Patrick McDonnell, UI’s director of conservation and load management, said he doesn’t see a connection between those two facts.
He said that at a City Hall press conference Wednesday afternoon, where UI announced its gift to the city to fund a New Haven “Youth Conservation Initiative.” Also at the press conference, Mayor Toni Harp signed an agreement with a clean-energy outfit to have city government purchase 20 percent of its electricity from “clean, renewable energy sources” and slash energy consumption in government buildings by 20 percent by 2018.
UI has earned the rage of New Haven and Hamden environmentalists lately with a plan to remove all trees within eight feet of its power lines — which could end up destroying an estimated half of all trees in the city. (Click here to read the plan.) The utility argues it needs to do that to prevent future outages in major storms. Critics call the plan an environmentally devastating overreaction; some argue it makes more sense to bury power lines, while others argue nature should be left alone to complete a natural pruning process. A public outcry led the utility to put the plan on hold while it negotiates with regulators.
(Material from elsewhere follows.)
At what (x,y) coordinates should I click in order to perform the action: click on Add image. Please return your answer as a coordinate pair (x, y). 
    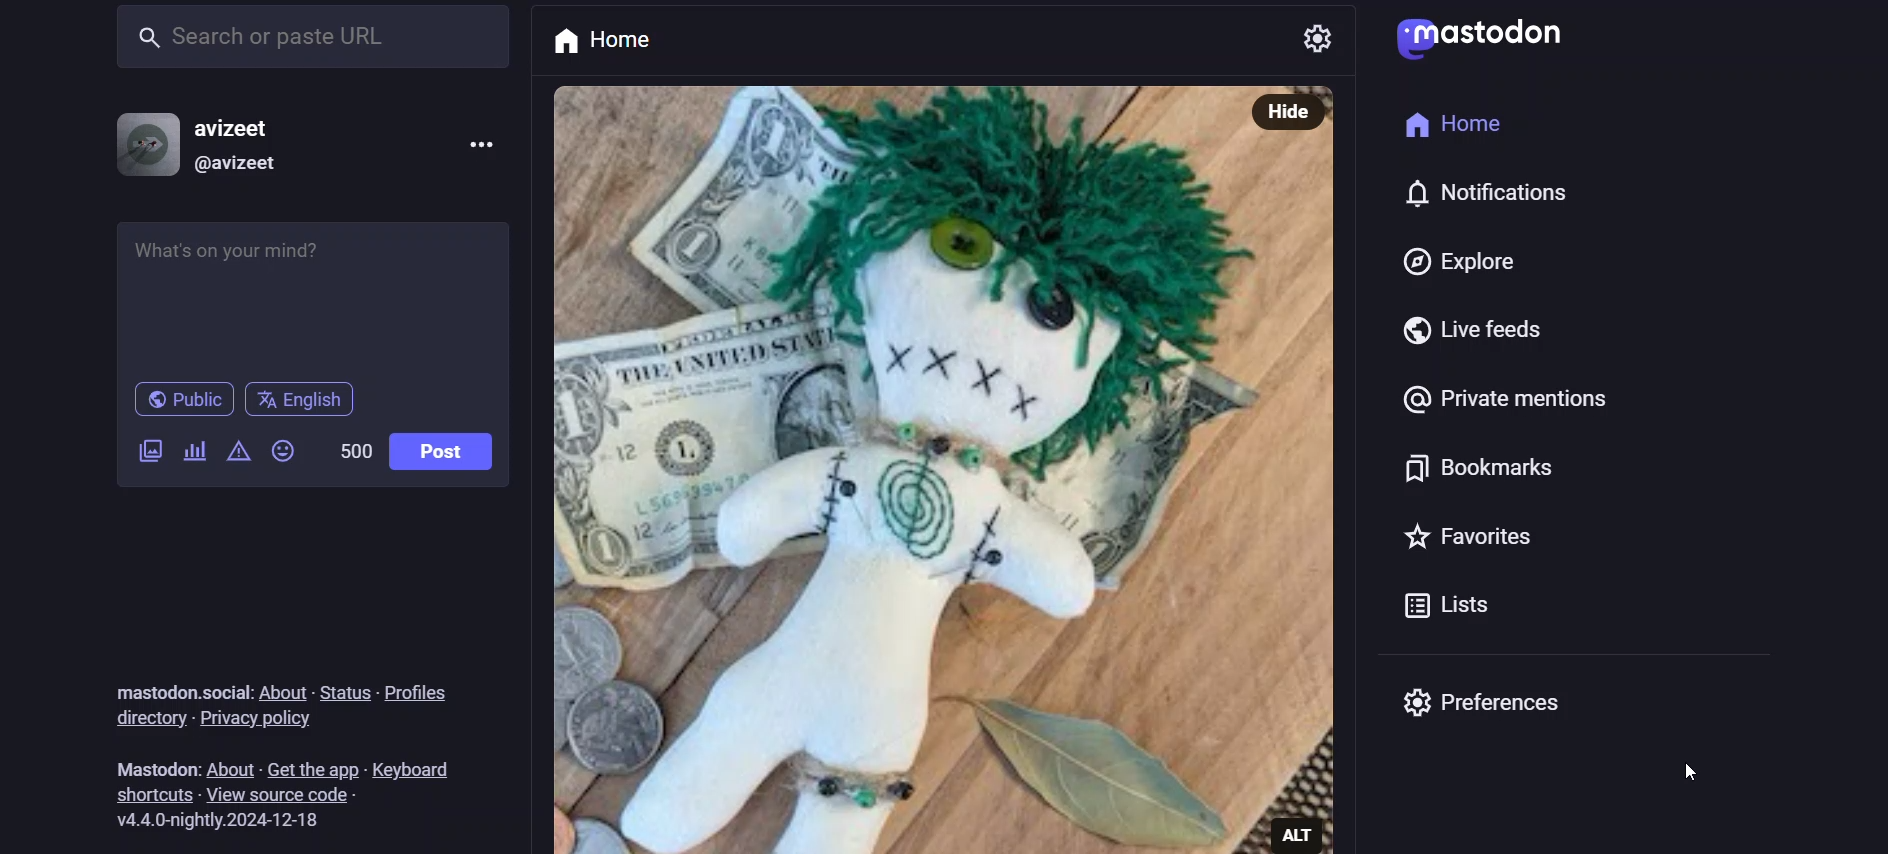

The $15,000 UI grant will enable the Harp administration to hire 10 high-schoolers and two college supervisors to work part-time this summer knocking on doors in low- and moderate-income city neighborhoods. They will promote UI conservation programs like energy audits and weatherization. They’ll earn $8.25 an hour for up to 25 hours a week, and receive free new bikes, to do the work.
Five of those students spoke at Wednesday’s press conference. Some of them, like Hillhouse students Arif Singh (second from left) and Michael Blake (at center), have through an ecology club organized volunteer recycling efforts at their schools. (Also pictured: Dariel Cardona of Wilbur Cross High School, far left; and Hillhouse’s Colby Jenkins and Cooperative Arts & Humanities School’s Kayla Driffin at right.)
McDonnell was asked if he believes the students’ efforts would outweigh the energy-conservation loss to be caused by all the all the tearing down of trees in city neighborhoods.
“I don’t know that UI is tearing down all the trees in the neighborhoods,” McDonnell responded. “Last I saw that proposal was being modified.” (Click on the video at the top of the story to watch his full answer.)
He called that issue separate from the teen outreach program announced wednesday. “We want to focus on energy conservation in the homes. So much energy leaks out of homes.”
Do trees help that energy stay inside? he was asked.
He conceded that trees “do provide shading” for homes in the summer. “But in the winter they certainly don’t,” he said. He said the utility will discuss the benefits of tree canopies versus the costs of power outages with state legislators and regulators.
“We’ve lived through some serious weather events recently,” he said. “They’ve had a dramatic impact on trees falling down.”
Mayor Harp (pictured), meanwhile, signed an agreement with the Clean Energy Finance and Investment Authority containing the two 20 percent pledges. The pledges build on efforts city government made over the past decade to cut energy usage in municipal buildings and to promote the installation of fuel cells and solar panels both in public and in private facilities.
“Our goal is a bold one,” Harp said.
Robert Wall, outreach point person for the clean energy group, called New Haven a statewide green pioneer in those areas, among the first municipalities to make and keep similar pledges with his agency’s predecessor, the Connecticut Clean Energy Fund. It has already succeeded once in meeting a 20 percent goal for relying on renewable energy sources. (Read about that here.)
Giovanni Zinn, the city engineering department’s green-energy point person on projects from fuel cells to solar-powered library and school buildings to LED streetlights, said the city already purchases about 13 percent of its energy from renewable sources.